__BLOCO DE TEXTO__
Há duas semanas, o presidente Jair Bolsonaro questionou dados de desmatamento divulgados pelo Instituto Nacional de Pesquisas Espaciais (Inpe), dizendo ter o sentimento de que eles não condizem com a verdade. Na ocasião, o presidente ainda criticou o diretor do instituto reconhecido internacionalmente, Ricardo Magnus Osório Galvão, afirmando que a apresentação desses números prejudica o nome do Brasil. Segundo o Inpe, o desmatamento na Amazônia cresceu 88% em junho, em comparação com o mesmo mês do ano passado.
A atitude do mandatário da República mais atrapalha do que beneficia o combate ao problema, como acredita a estudante Valéria. “Eu acho uma tremenda ignorância. Eu não consigo, de verdade, entender o que se passa no conhecimento dele, deixar dados e pesquisas de lado é como fechar os olhos para o óbvio e entregar a situação nas mãos da sorte, eu acho uma falta de respeito com quem está ali se dedicando todo santo dia para estudar e chegar a uma conclusão, em uma base, e ser desconsiderado sem motivo algum, em troca de quereres vazios, em troca de mudanças radicais que vão prejudicar mais do que ajudar”, desabafa.
Assim como a estudante de Direito e mesmo sem atuação profissional na área, o fisioterapeuta e especialista em acupuntura e gestão de sistemas e serviços de saúde, Gilberto Roque Sonoda, se mobiliza contra os ataques do governo ao meio ambiente. O morador de Niterói, Rio de Janeiro, também utilizou a plataforma Change.org para unir apoiadores em prol da Amazônia. Gilberto criou uma campanha em defesa do Fundo Amazônia, o maior projeto global de financiamento para preservação da Floresta Amazônica.

__TAREFAS OBRIGATÓRIAS__
1) No texto sobre o desmatamento na Amazônia, quanto cresceu o desmatamento em junho, segundo o Inpe?
2) Reescreva o trecho do texto sobre o desmatamento na Amazônia que começa em "Assim como a" e termina em "da Floresta Amazônica.", trocando "Niterói" por "Petrópolis".
3) Dê continuidade ao texto sobre o desmatamento na Amazônia a partir do ponto em que ele termina.
O material não tem papel algum nesta atividade.

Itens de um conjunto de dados
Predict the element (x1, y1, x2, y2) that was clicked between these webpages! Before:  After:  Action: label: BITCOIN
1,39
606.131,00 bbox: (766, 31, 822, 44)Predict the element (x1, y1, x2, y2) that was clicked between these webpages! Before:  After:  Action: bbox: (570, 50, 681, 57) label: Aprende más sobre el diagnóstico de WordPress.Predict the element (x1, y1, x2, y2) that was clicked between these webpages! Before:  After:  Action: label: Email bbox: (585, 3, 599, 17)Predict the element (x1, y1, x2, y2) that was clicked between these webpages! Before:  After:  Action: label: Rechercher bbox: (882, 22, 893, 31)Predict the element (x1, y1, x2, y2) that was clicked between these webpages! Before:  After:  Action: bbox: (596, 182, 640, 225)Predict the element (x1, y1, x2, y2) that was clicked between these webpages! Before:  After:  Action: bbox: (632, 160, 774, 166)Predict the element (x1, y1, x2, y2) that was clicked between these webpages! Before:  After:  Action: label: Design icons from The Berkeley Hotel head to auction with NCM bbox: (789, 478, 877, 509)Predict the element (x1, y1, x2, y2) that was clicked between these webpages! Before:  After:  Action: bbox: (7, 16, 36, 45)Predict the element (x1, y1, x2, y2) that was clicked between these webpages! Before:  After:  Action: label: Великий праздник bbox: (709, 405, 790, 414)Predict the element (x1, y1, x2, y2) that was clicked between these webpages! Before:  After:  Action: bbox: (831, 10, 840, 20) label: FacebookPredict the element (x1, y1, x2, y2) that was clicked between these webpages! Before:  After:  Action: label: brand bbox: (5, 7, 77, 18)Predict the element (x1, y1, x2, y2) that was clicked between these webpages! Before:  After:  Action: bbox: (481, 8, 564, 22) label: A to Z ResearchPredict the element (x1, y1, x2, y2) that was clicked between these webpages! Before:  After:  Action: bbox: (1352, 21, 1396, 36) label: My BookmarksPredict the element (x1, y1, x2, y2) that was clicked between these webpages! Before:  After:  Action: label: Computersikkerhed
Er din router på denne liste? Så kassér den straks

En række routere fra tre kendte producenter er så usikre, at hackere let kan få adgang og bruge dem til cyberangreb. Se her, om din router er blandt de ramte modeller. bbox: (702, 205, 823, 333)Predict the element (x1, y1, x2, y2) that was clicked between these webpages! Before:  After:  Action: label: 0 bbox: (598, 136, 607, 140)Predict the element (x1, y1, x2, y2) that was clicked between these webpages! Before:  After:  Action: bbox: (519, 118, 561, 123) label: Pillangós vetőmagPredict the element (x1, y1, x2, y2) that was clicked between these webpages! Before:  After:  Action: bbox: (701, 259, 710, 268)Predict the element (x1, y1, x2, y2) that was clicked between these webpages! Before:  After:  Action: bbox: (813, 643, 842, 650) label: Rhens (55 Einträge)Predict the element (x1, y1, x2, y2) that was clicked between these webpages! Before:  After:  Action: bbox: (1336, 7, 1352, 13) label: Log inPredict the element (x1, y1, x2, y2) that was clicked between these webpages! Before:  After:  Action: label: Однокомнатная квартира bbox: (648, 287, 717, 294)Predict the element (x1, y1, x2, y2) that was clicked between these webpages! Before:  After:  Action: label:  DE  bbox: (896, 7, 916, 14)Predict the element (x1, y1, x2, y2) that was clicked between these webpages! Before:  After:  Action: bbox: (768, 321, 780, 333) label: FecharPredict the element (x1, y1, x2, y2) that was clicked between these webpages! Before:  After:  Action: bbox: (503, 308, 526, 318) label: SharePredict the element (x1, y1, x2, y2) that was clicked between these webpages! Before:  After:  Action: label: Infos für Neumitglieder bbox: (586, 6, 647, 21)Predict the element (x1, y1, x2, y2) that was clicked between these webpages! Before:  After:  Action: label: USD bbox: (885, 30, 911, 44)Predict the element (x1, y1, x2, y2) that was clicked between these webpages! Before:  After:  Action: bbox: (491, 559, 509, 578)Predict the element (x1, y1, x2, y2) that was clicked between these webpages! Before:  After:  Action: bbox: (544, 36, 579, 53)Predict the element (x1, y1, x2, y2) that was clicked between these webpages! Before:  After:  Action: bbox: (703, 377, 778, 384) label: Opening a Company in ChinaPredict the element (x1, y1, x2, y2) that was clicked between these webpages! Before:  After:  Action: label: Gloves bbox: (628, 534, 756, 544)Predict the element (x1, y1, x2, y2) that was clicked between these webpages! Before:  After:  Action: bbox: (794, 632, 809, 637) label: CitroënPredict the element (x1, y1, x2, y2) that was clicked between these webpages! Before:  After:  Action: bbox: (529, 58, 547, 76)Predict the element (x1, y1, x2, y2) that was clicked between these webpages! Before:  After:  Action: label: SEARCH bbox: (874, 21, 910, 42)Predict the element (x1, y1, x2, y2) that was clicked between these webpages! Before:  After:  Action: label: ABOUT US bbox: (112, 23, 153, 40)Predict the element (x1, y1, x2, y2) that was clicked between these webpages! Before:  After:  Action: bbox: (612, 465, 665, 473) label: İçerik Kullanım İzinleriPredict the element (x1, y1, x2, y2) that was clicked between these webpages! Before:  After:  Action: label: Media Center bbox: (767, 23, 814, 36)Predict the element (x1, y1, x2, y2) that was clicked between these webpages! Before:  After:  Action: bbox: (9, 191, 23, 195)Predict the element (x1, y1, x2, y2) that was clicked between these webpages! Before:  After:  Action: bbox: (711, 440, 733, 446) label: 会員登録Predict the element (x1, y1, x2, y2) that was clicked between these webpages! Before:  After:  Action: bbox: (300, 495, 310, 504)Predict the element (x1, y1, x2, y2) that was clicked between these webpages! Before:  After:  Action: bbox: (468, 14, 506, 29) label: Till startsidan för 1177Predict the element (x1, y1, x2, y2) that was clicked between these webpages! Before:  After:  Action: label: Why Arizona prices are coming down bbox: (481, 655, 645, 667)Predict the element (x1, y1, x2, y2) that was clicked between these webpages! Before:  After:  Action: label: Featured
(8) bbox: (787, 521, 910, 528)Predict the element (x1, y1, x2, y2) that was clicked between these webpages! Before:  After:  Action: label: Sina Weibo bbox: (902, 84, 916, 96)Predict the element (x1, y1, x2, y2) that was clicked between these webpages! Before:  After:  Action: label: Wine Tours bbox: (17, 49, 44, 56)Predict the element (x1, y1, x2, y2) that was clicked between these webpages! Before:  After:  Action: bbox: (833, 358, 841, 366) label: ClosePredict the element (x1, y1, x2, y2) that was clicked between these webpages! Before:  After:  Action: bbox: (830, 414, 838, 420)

__RESPOSTAS DAS TAREFAS__
1) Cresceu 88% em relação ao mesmo mês do ano passado.

2)
Assim como a estudante de Direito e mesmo sem atuação profissional na área, o fisioterapeuta e especialista em acupuntura e gestão de sistemas e serviços de saúde, Gilberto Roque Sonoda, se mobiliza contra os ataques do governo ao meio ambiente. O morador de Petrópolis, Rio de Janeiro, também utilizou a plataforma Change.org para unir apoiadores em prol da Amazônia. Gilberto criou uma campanha em defesa do Fundo Amazônia, o maior projeto global de financiamento para preservação da Floresta Amazônica.

3)
Gilberto, que também é especialista em informática e informação em saúde, abriu o abaixo-assinado online, no final de maio, depois que o ministro do Meio Ambiente, Ricardo Salles, declarou intenção em alterar as regras do Fundo Amazônia para que os recursos fossem destinados à indenização de proprietários de terras por desapropriações em unidades de conservação. Até o momento, a petição conta com mais de 13 mil assinaturas.
“Esta mobilização é fundamental para contrapormos aos desmandos do atual governo, que quer entregar nossa Amazônia ao agronegócio e aos exploradores de minério. Este abaixo-assinado não é meu, ele é de todos, pois quer levar às autoridades nacionais e internacionais a importância de defendermos a Amazônia”, enfatiza Gilberto. Nos últimos dias, o presidente Jair Bolsonaro também anunciou que buscará parcerias internacionais para a gestão da Amazônia, defendendo a exploração mineral inclusive em terras indígenas.
O Fundo Amazônia existe há 10 anos e investe em projetos de combate ao desmatamento e incentivo do desenvolvimento sustentável. Segundo dados do Fundo, cerca de 3 bilhões de reais já foram captados para destinação a pesquisas e geração de renda na floresta. Alemanha e Noruega, responsáveis por 99% das doações ao Fundo, ameaçaram interromper o repasse de verbas caso haja alteração na finalidade de aplicação dos recursos.
“Assim que tomei conhecimento das intenções do Ministro do Meio Ambiente em utilizar as verbas do Fundo Amazônia para pagar indenizações a grileiros que invadiram unidades de conservação da Amazônia, senti a obrigação de fazer alguma coisa para mobilizar outras pessoas, que pensam da mesma forma, para denunciarmos este absurdo”, fala Gilberto, que no dia a dia tenta tomar atitudes simples em defesa do meio ambiente, como a compostagem doméstica, a produção de menos lixo, reciclagem, plantio de árvores e economia de água.
A plataforma de abaixo-assinados online Change.org Brasil hospeda, ainda, outras sete mobilizações contra o desmatamento e em defesa da Amazônia. No total, as campanhas acumulam quase 390 mil apoiadores. Uma das petições, que conta com quase 3 mil assinaturas, pede a demissão do ministro do Meio Ambiente, Ricardo Salles.
Ao lembrar das alterações climáticas, decorrentes da degradação do meio ambiente, o fisioterapeuta Gilberto lembra que “não temos mais tempo” e que a atual e futuras gerações estão sendo colocadas em risco. Por isso, destaca a importância das mobilizações.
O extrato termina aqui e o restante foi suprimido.